Jane Goodall, founder of the Jane Goodall Institute and a United Nations messenger of peace, spoke to the Tufts community about her research on chimpanzee behavior and her experience in conservation science at a live virtual event on Wednesday.
The event was hosted by the Jonathan M. Tisch College of Civic Life and was the last event in this semester’s Tisch College Distinguished Speaker Series, which has been renamed the Alan and Susan Solomont Distinguished Speaker Series, a change that was announced at the Goodall event. The event was co-sponsored by the Environmental Studies Program, the Fletcher School’s Center for International Environment and Resource Policy, the Cummings School of Veterinary Medicine, the Tufts Institute of the Environment and The Fletcher School.
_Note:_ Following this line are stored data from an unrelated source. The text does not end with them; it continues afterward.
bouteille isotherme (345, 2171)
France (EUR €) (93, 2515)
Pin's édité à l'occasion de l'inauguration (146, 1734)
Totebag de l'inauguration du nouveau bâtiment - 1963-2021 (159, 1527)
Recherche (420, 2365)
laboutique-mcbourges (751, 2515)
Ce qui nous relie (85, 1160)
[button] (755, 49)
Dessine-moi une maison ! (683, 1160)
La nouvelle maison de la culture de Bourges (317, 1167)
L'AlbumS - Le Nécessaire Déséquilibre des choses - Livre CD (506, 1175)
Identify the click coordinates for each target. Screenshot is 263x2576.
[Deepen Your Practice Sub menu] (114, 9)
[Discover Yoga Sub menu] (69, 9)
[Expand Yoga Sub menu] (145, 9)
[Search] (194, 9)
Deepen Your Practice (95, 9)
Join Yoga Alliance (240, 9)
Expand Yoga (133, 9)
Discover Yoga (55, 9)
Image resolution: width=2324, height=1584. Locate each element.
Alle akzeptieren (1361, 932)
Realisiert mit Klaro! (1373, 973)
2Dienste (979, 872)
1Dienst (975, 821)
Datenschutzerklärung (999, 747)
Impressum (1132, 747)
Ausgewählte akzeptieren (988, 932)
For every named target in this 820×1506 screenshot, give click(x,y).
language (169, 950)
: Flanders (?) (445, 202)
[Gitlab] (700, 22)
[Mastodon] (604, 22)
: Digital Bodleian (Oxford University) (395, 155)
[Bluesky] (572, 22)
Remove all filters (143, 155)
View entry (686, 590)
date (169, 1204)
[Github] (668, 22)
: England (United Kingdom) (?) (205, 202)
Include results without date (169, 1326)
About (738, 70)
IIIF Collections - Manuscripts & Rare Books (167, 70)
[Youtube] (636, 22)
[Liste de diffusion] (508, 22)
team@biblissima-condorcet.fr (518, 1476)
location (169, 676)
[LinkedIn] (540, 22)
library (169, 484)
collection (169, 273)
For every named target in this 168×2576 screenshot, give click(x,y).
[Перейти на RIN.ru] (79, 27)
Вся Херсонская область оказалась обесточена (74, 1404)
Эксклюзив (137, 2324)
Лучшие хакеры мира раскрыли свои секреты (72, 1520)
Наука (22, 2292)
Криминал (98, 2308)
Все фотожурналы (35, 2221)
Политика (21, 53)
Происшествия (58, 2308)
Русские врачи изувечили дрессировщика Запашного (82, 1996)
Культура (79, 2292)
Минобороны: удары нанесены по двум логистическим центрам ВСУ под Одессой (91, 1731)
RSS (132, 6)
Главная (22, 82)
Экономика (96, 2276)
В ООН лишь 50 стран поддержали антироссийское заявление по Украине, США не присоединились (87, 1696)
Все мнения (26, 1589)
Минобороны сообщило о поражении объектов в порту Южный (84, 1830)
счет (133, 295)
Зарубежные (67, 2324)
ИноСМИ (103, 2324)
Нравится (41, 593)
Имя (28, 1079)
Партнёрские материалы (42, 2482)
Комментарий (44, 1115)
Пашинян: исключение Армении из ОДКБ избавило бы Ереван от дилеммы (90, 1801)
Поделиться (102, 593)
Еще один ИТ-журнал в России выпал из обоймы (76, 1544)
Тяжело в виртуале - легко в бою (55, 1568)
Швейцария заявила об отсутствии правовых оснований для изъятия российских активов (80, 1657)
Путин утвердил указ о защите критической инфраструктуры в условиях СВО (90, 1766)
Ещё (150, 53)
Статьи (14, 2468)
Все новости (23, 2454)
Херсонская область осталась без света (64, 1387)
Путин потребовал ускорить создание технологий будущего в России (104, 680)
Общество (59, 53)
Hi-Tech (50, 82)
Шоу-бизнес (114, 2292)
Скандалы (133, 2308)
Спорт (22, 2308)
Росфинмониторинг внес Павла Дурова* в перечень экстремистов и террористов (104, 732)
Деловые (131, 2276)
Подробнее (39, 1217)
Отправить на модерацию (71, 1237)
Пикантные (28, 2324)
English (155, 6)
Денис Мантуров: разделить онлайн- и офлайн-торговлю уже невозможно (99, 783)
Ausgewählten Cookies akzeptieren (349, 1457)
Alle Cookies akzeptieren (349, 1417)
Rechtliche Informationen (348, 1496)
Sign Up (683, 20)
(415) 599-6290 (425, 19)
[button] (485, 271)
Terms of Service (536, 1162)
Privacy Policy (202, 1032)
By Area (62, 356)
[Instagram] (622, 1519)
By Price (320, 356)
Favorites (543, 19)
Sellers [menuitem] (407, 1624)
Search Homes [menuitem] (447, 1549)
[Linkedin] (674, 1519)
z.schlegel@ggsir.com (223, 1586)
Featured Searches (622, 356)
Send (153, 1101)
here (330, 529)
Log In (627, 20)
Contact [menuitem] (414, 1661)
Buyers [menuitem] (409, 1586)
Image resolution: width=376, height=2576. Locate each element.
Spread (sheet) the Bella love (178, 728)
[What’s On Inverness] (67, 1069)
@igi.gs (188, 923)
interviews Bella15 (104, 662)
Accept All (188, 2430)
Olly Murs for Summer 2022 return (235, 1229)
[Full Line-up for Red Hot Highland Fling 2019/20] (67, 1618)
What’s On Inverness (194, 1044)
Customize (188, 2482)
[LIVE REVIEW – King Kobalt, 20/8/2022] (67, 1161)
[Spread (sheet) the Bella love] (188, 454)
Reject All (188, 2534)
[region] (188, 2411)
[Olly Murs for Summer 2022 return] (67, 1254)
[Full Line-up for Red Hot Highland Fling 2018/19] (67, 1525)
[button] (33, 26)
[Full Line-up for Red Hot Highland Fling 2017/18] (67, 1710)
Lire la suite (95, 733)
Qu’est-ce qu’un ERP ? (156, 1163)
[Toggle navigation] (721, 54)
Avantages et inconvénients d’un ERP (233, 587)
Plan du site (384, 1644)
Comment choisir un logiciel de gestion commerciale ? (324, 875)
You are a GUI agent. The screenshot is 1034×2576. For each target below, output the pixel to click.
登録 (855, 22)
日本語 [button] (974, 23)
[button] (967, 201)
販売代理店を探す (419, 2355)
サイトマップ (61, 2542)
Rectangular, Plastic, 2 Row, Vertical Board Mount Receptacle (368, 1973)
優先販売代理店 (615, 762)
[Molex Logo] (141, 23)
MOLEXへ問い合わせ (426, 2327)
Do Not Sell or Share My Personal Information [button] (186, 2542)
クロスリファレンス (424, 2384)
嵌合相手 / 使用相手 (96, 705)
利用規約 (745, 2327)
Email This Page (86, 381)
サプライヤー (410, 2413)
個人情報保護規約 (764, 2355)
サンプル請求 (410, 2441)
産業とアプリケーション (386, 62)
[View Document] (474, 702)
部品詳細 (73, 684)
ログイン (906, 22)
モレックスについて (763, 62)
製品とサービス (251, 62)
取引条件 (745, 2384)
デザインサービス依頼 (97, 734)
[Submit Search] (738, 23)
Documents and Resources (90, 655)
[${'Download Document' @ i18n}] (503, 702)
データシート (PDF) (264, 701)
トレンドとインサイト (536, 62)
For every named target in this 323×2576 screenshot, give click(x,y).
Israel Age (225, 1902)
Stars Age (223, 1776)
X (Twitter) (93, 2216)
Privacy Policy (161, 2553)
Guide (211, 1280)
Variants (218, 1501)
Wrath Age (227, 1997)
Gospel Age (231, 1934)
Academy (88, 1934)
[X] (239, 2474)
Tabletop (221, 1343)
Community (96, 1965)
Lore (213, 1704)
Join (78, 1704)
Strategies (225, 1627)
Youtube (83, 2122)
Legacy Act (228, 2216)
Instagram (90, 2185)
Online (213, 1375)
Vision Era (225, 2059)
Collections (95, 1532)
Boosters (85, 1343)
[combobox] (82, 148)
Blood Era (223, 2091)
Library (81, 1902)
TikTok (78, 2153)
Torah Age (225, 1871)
University President Anthony Monaco delivered opening remarks and outlined Goodall’s experience studying chimpanzee behavior in the 1960s as well as her research at Gombe Stream National Park that paved the way for future primatological research.
“Dr. Goodall is a renowned conservationist, whose work has redefined the relationship between humans and animals,” Monaco said.
Monaco then introduced Felicia Nutter, director of international veterinary medicine at the Cummings School of Veterinary Medicine, and Chris Whittier, director of the Master’s’ in Conservation Medicine Program at the Cummings School, who led the discussion.
Before passing the event to them, however, Solomont (A’70) briefly spoke about his retirement and the future of the Speaker Series.
“As I approach my retirement from the dean’s job, and I thought about what I might leave behind, what made the most sense was to help ensure that the Speaker Series would continue to enhance the civic life of the entire university,” Solomont said.
The event then turned to Goodall. Nutter asked her about Roots and Shoots, a Jane Goodall Institute program that empowers youth to take action to enact change in their communities.
“We’ve messed up the world, and the reason that Roots and Shoots began is because so many students told me they’d lost hope,” Goodall said. “We have compromised the future, but it’s not too late to start healing some of the harm, the terrible harm that we’ve inflicted on this planet, and at least try to slow down climate change and loss of biodiversity.”
Whittier then asked Goodall about her research at Gombe Stream National Park. Goodall responded by explaining the importance of training local people to carry on the research that she had introduced.
“Conservation will never work long term, unless the local people are involved — all of these villages are now our partners in conservation,” she said. “We’ve given them the tools to monitor the health of their forests, and they understand that protecting the environment is for their own future, not just the wildlife.”
Nutter asked Goodall about her experience and relationships with the chimpanzees that she has worked with.
“For me, collecting anecdotes about all of these different chimpanzees is absolutely fascinating, and it’s led to some amazing insights,” Goodall said.
She followed up by explaining that today, observers often use technology to record statistics, but she believes recording stories and anecdotes allows observers to get a feel for the animal’s personality.
“There’s a big risk in today’s world, that all observers start using just little clicks on some kind of gadget to make everything statistical,” she said.
Whittier asked about Goodall’s path and challenges as a woman in conservation science and asked her to give advice to young women interested in careers in conservation science.
“You’ve got to be really passionate, and then simply say what my mother said to me: You’re going to have to work really hard, take advantage of every opportunity and if you don’t give up you will surely find a way,” Goodall said.
The discussion then opened to a question and answer session involving Tufts community members.